As if responding to a special vibe he gets from Asako, Ryohei courts her persistently. Asako tries to pull away as she doesn’t want to be reminded of Baku, but as intuitively as she fell for her first boyfriend, she realizes after a certain point that she loves Ryohei. Her feelings change again when she learns, through a chance reunion with Haruyo, that Baku has become a supermodel.
Although Higashide makes a painstaking effort to distinguish the two roles with stylish flourishes such as different hairstyles, body language, and most impressive of all, a broad Osaka dialect for Baku, and standard Japanese with a Kansai (West Japan) inflection, the two personas don’t amount to more than a formulaic dichotomy between the boring nice guy and dangerous bad boy that form love triangles in potboiler romances.
The story doesn’t really provide logical reasons or psychological motives for why Asako falls in or out of love with either man. More importantly, she is the least cognizant of her own emotions, even though she talks incessantly about them to Ryohei and her own friends. Toward the end, her impulsive behavior makes her no less capricious than the shiftless Baku. The Japanese title, which roughly means “whether asleep or awake,” reflects her ambiguous state of mind.

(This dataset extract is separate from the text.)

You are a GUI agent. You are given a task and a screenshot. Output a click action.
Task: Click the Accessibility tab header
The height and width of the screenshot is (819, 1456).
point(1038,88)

The film ends on a pseudo-philosophical note, implying that life, like the river that runs below the couple’s new house in Osaka, is filthy or beautiful depending on how one looks at it. If this is intended to help make the audience to embrace the heroine for all the damage she’s done to herself and others, it’s an uphill struggle. Karata’s exquisite porcelain-doll face makes her an even more brittle, alienating presence.
As in “Happy Hour,” it’s the ensemble acting that lifts “Asako” out of melodramatic clichés. Koji Seto and Rio Yamash*ta, who play Ryohei’s colleague Kushihashi and Asako’s flatmate Maya respectively, provide a much more lively and down-to-earth ambiance when the four interact. Most notably in a scene when Kushihashi harshly criticizes aspiring actress Maya’s line delivery. The way he speaks his mind on a first meeting is rare for a Japanese social occasion, and perhaps points to the underlying moral of the story, which is the need to voice and examine one’s hunches and emotions openly and honestly, whether one understands them or not.